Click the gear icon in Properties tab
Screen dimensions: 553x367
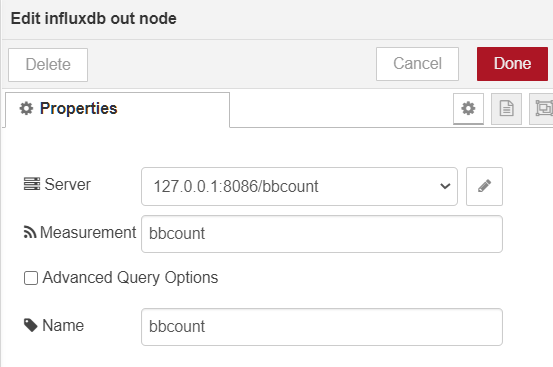(x=26, y=109)
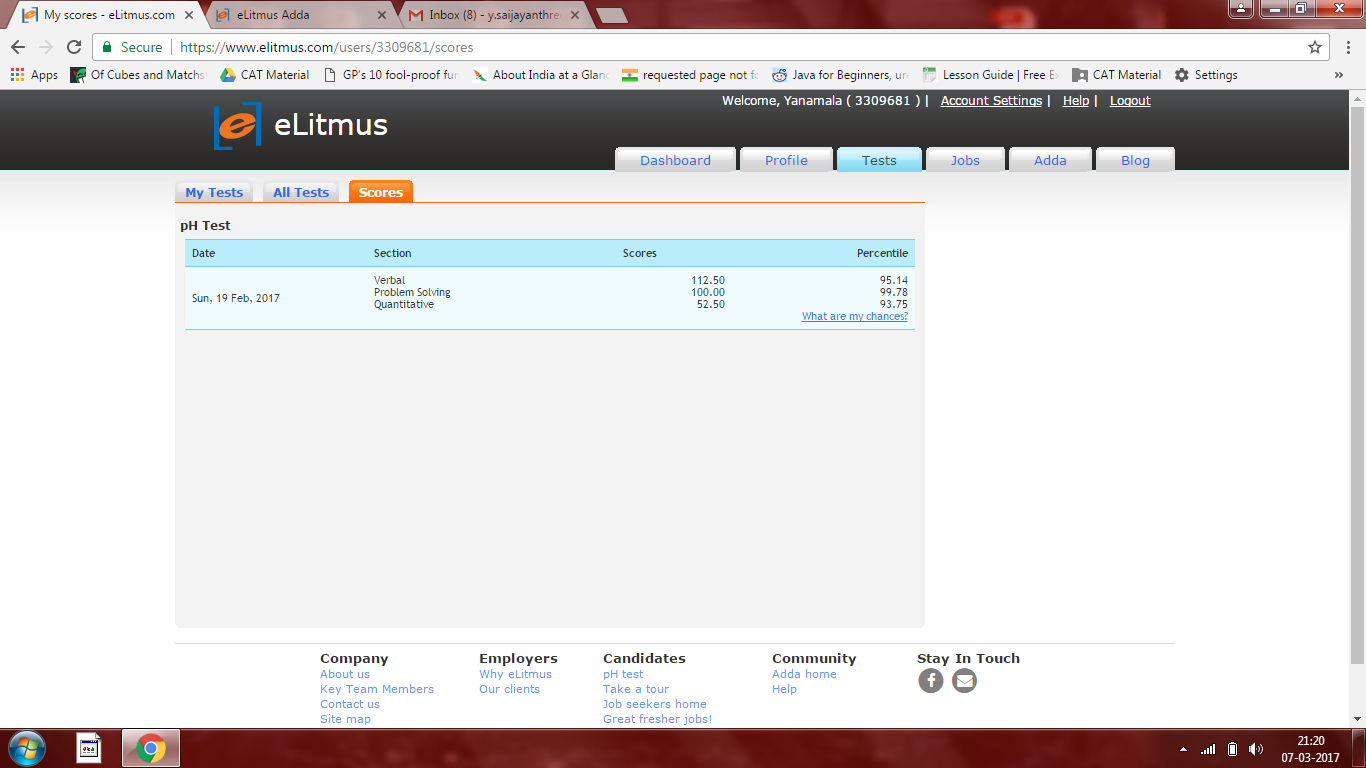Click the Chrome icon in the taskbar
Image resolution: width=1366 pixels, height=768 pixels.
[x=151, y=748]
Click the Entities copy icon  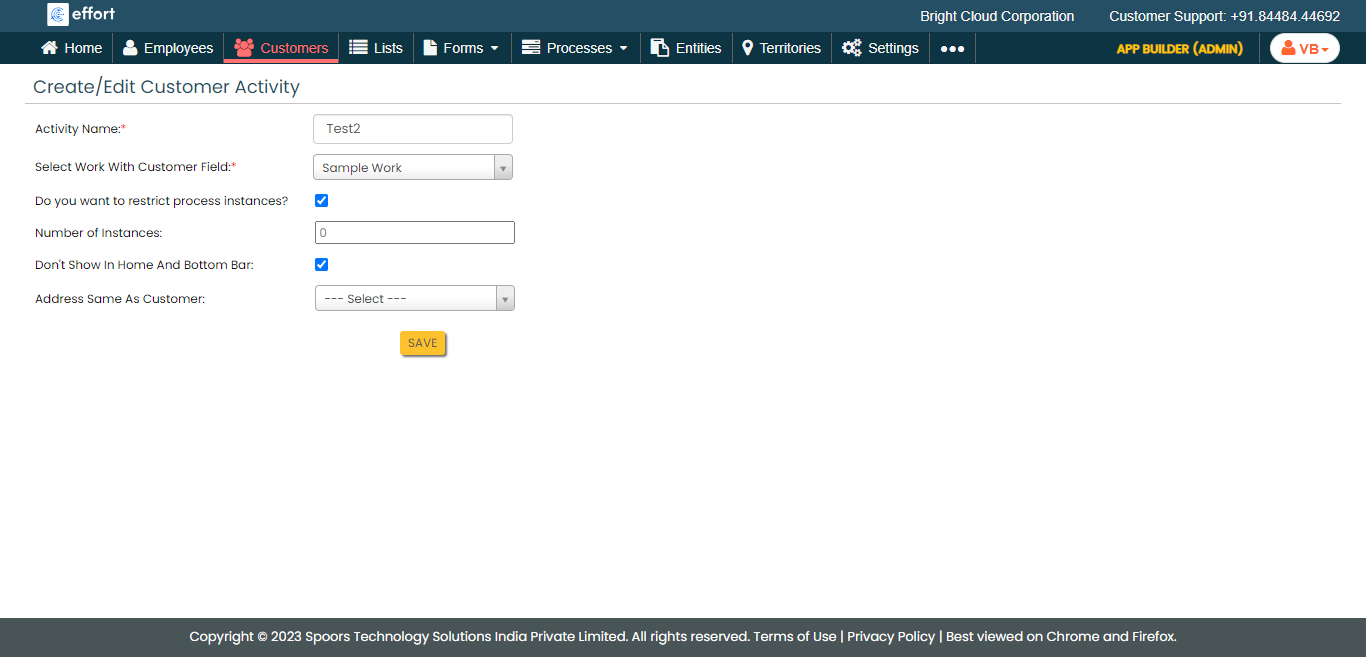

* **AIM OF THE TASK**
The answer must be an exact copy of the lines from the one with "Screen dimensions: 553x367" through the final line above, both ends included, and nothing else; pictures stay out.

* **SOLUTION FOR THIS EXERCISE**
Screen dimensions: 553x367
(x=26, y=109)
Click the Chrome icon in the taskbar
Image resolution: width=1366 pixels, height=768 pixels.
[x=151, y=748]
Click the Entities copy icon  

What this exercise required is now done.